How combinations of chronic diseases influence frailty progression in older adults
Many older adults live with multiple chronic diseases. This is often described as multimorbidity, usually defined as having two or more chronic conditions.
But the number of diseases alone may not fully explain how health declines with age. A study using LifeLines cohort data investigated whether specific combinations of diseases influence how frailty develops and how health changes over time in older adults.
Looking beyond the number of diseases
Most research measures multimorbidity by simply counting the number of chronic diseases. However, different diseases often occur together in recognizable patterns.
In this study, researchers identified multimorbidity configurations—groups of chronic conditions that tend to co-occur—and examined whether these configurations are linked to different frailty trajectories and mortality risks.
Using Lifelines data to study ageing
The study analysed 14,511 Lifelines participants aged 60 years and older.
Researchers followed participants over several years and examined:
- transitions between frailty states (robust, pre-frail, frail)
- changes in frailty levels over time
- mortality risk
Frailty was measured using a 32-item frailty index, which captures health deficits across multiple physiological systems.
Disease combinations influence frailty trajectories
The study found that different disease configurations were associated with distinct frailty patterns.
In particular:
- Cardiovascular-related configurations, such as Heart & Vascular and CVD & Vascular, were linked to less favourable frailty transitions and higher mortality risk.
- Participants in these groups were more likely to experience worsening frailty and had lower chances of recovery compared with individuals without multimorbidity.
By contrast:
- Vascular and metabolic configurations generally showed lower frailty levels than the higher-risk cardiovascular groups, although patterns of recovery differed between configurations.

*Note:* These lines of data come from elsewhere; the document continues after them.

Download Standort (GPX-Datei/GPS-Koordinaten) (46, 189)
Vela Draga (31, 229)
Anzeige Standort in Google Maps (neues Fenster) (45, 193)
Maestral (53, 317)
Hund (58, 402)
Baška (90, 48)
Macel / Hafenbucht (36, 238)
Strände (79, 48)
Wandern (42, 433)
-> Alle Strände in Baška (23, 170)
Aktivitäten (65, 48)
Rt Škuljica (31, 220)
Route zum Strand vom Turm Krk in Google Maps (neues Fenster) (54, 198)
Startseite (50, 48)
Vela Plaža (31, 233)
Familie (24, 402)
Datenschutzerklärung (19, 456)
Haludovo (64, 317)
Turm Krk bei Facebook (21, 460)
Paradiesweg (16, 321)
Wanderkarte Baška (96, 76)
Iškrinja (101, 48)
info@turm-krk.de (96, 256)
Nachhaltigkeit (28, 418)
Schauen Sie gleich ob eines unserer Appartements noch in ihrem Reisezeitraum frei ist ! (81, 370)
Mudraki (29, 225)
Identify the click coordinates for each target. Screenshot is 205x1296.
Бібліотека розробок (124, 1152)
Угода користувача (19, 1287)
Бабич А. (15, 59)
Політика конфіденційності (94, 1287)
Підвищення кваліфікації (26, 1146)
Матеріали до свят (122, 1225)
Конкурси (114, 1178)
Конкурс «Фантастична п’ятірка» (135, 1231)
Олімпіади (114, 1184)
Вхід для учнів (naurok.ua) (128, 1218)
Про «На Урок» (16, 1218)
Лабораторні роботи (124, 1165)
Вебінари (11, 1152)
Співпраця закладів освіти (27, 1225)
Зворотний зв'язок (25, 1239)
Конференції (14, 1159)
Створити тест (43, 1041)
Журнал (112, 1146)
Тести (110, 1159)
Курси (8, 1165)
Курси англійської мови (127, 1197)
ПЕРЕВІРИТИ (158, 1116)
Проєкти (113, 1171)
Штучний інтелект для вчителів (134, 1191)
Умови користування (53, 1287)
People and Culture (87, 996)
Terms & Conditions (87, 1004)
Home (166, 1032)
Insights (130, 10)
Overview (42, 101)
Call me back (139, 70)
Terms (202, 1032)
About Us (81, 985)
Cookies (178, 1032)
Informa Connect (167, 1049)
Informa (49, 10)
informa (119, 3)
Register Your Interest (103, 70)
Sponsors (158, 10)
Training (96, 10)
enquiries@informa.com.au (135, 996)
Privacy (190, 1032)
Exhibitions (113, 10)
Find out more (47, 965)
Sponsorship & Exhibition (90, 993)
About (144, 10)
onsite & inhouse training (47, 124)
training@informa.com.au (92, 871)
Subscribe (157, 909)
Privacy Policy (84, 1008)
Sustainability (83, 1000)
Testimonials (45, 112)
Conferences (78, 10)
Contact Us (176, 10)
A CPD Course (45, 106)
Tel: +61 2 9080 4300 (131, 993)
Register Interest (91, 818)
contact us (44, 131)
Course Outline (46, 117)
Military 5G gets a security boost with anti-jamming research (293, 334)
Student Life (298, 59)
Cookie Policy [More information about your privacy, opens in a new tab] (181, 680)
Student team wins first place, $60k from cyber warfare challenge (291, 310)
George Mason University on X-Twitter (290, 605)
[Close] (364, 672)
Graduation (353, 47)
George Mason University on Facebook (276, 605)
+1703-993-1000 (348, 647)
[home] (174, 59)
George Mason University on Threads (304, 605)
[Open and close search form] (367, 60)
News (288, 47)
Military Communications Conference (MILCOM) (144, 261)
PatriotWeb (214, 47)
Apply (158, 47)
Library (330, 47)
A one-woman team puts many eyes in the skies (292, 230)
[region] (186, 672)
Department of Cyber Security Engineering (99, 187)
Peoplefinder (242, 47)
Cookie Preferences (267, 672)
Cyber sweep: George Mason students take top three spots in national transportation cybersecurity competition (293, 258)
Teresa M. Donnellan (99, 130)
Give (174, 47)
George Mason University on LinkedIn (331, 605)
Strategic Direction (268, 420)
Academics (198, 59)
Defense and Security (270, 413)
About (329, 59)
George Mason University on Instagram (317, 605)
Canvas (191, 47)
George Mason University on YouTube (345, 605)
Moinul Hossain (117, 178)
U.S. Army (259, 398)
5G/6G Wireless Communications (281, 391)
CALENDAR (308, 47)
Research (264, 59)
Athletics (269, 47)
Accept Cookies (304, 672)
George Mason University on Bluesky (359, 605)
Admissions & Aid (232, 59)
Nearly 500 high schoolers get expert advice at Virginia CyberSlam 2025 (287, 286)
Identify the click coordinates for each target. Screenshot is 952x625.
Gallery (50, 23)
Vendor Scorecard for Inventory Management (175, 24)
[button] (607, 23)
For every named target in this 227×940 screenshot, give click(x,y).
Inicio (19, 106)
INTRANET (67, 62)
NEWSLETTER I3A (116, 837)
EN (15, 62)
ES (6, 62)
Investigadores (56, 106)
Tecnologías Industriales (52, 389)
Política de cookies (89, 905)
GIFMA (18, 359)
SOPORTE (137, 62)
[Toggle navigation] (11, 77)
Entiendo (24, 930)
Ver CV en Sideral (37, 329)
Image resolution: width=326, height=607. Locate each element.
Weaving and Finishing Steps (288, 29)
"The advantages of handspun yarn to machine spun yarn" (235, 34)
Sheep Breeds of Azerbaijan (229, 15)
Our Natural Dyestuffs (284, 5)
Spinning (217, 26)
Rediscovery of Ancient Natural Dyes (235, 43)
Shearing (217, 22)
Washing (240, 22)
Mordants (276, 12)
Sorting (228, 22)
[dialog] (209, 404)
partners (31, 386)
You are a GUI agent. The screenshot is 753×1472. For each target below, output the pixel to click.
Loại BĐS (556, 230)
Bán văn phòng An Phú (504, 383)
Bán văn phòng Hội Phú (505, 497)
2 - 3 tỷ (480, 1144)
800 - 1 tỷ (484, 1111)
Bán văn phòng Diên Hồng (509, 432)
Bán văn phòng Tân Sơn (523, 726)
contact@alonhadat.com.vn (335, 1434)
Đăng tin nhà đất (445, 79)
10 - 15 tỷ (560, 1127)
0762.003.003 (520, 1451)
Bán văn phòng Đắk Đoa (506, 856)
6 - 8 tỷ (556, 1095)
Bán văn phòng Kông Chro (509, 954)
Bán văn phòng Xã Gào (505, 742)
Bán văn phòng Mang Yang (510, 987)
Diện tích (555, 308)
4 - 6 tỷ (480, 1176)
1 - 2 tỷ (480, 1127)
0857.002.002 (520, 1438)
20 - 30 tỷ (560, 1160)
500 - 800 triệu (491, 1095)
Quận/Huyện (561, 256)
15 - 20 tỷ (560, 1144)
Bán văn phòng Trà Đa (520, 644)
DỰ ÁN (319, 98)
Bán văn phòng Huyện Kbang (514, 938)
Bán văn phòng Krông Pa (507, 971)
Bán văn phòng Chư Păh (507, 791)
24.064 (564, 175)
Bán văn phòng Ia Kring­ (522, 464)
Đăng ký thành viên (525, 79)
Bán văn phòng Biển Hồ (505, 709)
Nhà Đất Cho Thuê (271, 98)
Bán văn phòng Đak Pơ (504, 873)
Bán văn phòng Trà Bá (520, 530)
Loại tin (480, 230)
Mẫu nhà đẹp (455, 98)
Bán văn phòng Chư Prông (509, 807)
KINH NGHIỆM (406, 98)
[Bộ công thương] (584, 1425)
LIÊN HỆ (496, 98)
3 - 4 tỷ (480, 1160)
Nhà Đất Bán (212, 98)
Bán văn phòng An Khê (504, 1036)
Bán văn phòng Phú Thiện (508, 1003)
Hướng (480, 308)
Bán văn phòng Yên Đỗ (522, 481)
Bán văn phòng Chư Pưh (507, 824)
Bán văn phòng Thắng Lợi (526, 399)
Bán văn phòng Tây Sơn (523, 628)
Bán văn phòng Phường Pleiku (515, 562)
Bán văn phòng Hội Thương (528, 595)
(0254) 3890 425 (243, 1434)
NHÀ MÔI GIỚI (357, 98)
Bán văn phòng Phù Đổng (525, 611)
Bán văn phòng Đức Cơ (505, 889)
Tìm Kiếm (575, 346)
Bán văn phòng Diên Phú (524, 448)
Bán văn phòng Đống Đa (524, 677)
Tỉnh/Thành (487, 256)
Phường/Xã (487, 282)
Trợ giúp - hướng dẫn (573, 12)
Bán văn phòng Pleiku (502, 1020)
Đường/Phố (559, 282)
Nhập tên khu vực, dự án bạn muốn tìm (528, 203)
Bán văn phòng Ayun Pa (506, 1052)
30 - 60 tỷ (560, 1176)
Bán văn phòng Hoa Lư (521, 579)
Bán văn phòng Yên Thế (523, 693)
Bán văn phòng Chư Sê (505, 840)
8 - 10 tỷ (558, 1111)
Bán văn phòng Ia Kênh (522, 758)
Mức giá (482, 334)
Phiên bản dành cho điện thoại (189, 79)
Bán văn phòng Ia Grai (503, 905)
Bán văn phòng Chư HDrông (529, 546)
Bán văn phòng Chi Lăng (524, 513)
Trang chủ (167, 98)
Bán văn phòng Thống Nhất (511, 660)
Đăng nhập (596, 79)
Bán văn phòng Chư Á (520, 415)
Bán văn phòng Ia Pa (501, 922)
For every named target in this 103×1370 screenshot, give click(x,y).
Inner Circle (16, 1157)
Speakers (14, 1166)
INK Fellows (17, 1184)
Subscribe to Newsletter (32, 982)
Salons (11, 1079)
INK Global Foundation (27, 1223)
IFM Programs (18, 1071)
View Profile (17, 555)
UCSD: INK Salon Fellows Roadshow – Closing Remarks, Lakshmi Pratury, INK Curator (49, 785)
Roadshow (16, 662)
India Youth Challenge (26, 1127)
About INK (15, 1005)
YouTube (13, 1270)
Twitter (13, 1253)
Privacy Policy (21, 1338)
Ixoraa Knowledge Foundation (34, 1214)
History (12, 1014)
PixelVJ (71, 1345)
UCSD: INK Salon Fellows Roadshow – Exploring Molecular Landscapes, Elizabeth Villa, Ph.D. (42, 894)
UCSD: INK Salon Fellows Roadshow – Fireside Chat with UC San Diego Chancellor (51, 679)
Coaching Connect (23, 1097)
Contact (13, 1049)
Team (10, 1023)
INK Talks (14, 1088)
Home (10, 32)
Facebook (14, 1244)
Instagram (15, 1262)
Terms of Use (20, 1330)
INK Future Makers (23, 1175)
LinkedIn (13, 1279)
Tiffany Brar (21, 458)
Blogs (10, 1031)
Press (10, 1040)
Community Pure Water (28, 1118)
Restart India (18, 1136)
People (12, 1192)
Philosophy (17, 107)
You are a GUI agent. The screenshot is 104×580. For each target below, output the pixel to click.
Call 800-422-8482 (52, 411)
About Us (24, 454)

The Complex Treatment configuration showed the highest frailty levels at baseline, although transitions in this group were difficult to estimate due to the small number of participants and their already high frailty levels.
Why disease patterns matter
The results suggest that the composition of multimorbidity matters, not only the number of chronic conditions.
People with a similar number of diseases may still have different health trajectories, depending on which diseases occur together.
Understanding these patterns can help researchers better identify risk profiles for frailty progression and mortality in ageing populations.
What this means for researchers using Lifelines
This study illustrates how LifeLines data can be used to study complex ageing processes, such as the interaction between chronic diseases and frailty.
By analysing disease patterns rather than disease counts, researchers can gain more detailed insight into:
- how frailty develops
- which groups may be at higher risk of health decline
- how multimorbidity shapes ageing trajectories
These insights may support future research on frailty prevention and healthy ageing.